Der ein oder andere würde mich als den typischen, ja fast schon den klischeehaftensensiblen Künstlernennen. Das liegt größtenteils an meiner Begeisterung für die Band „POEm“. Mit ihrem Song „Vivus humare“ bin ich ein Riesenfan von ihnen geworden. Der Sänger ist sehr blass und dünn, sodass er aussieht wie ein Vampir oder eine andere untote Fantasiegestalt. Manch einer behauptet sogar, dass ich diesem Sänger ähnlich sehe. Diese Band spielt fast nur langsame, traurige Musik, die sehr unter die Haut geht. Manch ein Song hat mich schon dazu veranlasst in Tränen auszubrechen. Da ist es gar kein Wunder, dass ich als der „sensible Künstler“ gelte. Aber hey, wenn ich diese Songs höre, fühlt es sich an, als bestünde ein unsichtbares Band zwischen ihm und mir. Ich weiß in dem Moment, welche Gefühle der Sänger mit den Songs transportieren möchte. Ich weiß, was er durchgemacht hat, als er diesen Song schrieb und was er wieder durchmacht, wenn er diesen Song singt. Jedenfalls kann ich mir das denken. Ich weiß natürlich nur, was ich dabei empfinde. Es scheint aber der gleiche Gedanke und das gleiche Gefühl zu sein. Wir sind uns nicht nur rein Äußerlich ziemlich ähnlich.

Kasimir Mindehith

Wie stellen Sie sich einen Mörder vor? In welches Gesicht würden Sie gerne schauen wollen? Welches Gesicht erscheint in Ihren schön- schaurigen Albträumen? Haben Sie es vor Augen? Vielleicht ein Gesicht, das Sie mit seinem grauenhaften Grinsen und blutunterlaufenden Augen anstarrt?

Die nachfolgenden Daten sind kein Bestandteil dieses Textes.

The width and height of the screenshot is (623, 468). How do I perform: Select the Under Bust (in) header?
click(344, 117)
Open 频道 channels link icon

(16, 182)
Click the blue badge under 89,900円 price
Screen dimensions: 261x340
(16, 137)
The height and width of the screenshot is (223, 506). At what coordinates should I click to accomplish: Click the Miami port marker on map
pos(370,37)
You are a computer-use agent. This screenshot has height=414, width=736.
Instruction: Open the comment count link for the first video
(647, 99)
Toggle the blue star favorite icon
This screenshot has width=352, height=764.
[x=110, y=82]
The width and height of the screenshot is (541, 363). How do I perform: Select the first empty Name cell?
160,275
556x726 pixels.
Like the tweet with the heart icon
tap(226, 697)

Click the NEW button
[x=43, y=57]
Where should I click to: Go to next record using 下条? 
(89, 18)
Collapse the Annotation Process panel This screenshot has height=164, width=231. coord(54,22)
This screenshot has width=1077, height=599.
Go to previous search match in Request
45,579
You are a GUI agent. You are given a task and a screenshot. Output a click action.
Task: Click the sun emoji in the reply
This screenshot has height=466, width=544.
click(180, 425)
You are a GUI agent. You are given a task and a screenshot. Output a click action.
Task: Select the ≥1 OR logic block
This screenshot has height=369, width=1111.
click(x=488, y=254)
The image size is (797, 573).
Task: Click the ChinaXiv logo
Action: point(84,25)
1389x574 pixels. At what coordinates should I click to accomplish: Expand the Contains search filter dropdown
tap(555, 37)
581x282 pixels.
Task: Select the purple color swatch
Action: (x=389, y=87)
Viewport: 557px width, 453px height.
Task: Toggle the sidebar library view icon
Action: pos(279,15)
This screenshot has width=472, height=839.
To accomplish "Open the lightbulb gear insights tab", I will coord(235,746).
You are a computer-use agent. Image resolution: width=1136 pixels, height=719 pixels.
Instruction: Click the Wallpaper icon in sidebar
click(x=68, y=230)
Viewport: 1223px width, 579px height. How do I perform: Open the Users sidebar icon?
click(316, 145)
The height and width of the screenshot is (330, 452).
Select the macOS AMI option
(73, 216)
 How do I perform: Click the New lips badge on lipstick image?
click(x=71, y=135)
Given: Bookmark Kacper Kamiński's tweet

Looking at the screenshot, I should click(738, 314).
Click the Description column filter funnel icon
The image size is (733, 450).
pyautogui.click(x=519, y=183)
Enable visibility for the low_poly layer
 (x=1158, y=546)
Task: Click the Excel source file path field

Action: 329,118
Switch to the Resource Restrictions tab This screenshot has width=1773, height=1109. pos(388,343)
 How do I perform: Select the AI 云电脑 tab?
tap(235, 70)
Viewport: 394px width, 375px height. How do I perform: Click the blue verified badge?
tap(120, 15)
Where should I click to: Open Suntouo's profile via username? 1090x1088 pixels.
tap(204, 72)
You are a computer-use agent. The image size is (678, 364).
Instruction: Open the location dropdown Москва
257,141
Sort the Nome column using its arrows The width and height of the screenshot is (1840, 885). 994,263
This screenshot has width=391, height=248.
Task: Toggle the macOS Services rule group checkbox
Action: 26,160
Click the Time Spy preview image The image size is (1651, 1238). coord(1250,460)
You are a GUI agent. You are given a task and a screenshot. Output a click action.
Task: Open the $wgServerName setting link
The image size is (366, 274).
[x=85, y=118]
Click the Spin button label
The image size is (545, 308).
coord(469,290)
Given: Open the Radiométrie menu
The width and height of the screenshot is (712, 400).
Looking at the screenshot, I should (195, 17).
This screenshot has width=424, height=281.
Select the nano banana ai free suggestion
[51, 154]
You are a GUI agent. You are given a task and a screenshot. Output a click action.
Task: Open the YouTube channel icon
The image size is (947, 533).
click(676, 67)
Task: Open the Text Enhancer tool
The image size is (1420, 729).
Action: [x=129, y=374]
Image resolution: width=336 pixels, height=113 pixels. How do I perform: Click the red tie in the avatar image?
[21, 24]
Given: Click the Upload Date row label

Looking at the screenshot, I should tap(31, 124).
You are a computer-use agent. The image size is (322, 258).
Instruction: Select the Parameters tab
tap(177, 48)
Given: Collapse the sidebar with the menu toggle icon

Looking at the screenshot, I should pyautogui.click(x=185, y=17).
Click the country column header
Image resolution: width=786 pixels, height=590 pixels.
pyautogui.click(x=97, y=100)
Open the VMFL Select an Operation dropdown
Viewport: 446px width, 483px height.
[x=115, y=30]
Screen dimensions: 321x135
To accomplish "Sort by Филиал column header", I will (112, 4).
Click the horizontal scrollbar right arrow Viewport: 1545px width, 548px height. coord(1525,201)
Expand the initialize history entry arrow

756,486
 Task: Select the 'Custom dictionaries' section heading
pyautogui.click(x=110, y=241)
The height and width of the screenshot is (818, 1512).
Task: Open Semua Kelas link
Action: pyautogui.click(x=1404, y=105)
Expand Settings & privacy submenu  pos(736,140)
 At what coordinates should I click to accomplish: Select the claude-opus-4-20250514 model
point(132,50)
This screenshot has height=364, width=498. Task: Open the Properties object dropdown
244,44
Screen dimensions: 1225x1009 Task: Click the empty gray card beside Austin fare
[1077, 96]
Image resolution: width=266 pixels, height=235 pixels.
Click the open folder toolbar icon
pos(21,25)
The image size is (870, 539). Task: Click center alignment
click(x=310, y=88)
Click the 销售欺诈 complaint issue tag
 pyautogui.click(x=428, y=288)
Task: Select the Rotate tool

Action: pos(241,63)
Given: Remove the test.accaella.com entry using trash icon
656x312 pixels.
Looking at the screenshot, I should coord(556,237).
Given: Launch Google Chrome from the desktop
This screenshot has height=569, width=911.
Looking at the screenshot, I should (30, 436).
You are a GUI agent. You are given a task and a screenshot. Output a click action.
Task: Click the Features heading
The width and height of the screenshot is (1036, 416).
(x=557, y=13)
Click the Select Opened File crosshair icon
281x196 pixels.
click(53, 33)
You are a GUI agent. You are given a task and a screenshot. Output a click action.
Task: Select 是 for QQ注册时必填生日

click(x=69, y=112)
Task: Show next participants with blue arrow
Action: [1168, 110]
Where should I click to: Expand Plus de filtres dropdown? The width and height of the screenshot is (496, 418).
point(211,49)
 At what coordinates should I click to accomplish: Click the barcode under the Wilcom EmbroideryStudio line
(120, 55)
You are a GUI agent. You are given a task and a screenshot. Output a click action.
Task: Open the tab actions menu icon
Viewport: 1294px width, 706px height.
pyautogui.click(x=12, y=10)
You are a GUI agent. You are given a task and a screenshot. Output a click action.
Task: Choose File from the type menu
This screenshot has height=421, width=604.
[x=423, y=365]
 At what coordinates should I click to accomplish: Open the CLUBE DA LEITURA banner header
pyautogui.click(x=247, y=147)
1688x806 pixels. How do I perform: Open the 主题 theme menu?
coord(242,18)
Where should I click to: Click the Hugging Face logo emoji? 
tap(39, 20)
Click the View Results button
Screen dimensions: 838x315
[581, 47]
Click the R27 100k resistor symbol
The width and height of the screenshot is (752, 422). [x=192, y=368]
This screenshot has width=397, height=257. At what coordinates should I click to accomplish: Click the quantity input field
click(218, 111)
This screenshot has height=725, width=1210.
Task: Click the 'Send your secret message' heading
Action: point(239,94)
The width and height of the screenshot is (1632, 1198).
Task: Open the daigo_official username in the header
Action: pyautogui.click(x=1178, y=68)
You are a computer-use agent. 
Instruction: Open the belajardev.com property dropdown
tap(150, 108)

Vergessen Sie dieses Gesicht!

Wenn Sie mich kennen würden, dann würde Ihnen dieses Gesicht in den Träumen erscheinen. Meine gelben Augen und mein mit Narben übersätes Gesicht würden Sie nie wieder aus ihren Gehirnwindungen bekommen. Wenn ich in Ihrer Nähe wäre, würden Sie schreiend davonlaufen und zu dieser Stelle nie wieder zurückkehren.

Denn, obwohl diese Gesellschaft Mörder zu Nationalhelden werden lässt, hat sie immer noch eine Riesenangst vor ihnen.

Ich habe die Erde um acht Menschen erleichtert. Das hat niemanden gestört. Warum auch? Waren diese Menschen interessant oder intelligent? Vielleicht. Ich weiß es nicht. Für gewöhnlich halten Mörder keine Bewerbungsgespräche, bevor sie jemanden umbringen. Was wäre also gewesen, wenn sie die oben genannten Eigenschaften besäßen hätten? Hätte ich sie dann nicht töten sollen? Dadurch hätte ich nur weniger Spaß gehabt. Das hätte unser Weltenlenker doch auch nicht gewollt, oder? Bestimmt nicht. Ich weiß, ich argumentiere wie ein Mörder, der keine Seele in sich trägt. Aber das ist schon lange kein nennenswerter Preis in unserer Welt mehr, für den wir noch etwas bekommen würden. Mit einer guten Seele können Sie den Allmächtigen beeindrucken, doch auf dieser Erde ist das Dunkle und Abgründige der Boss.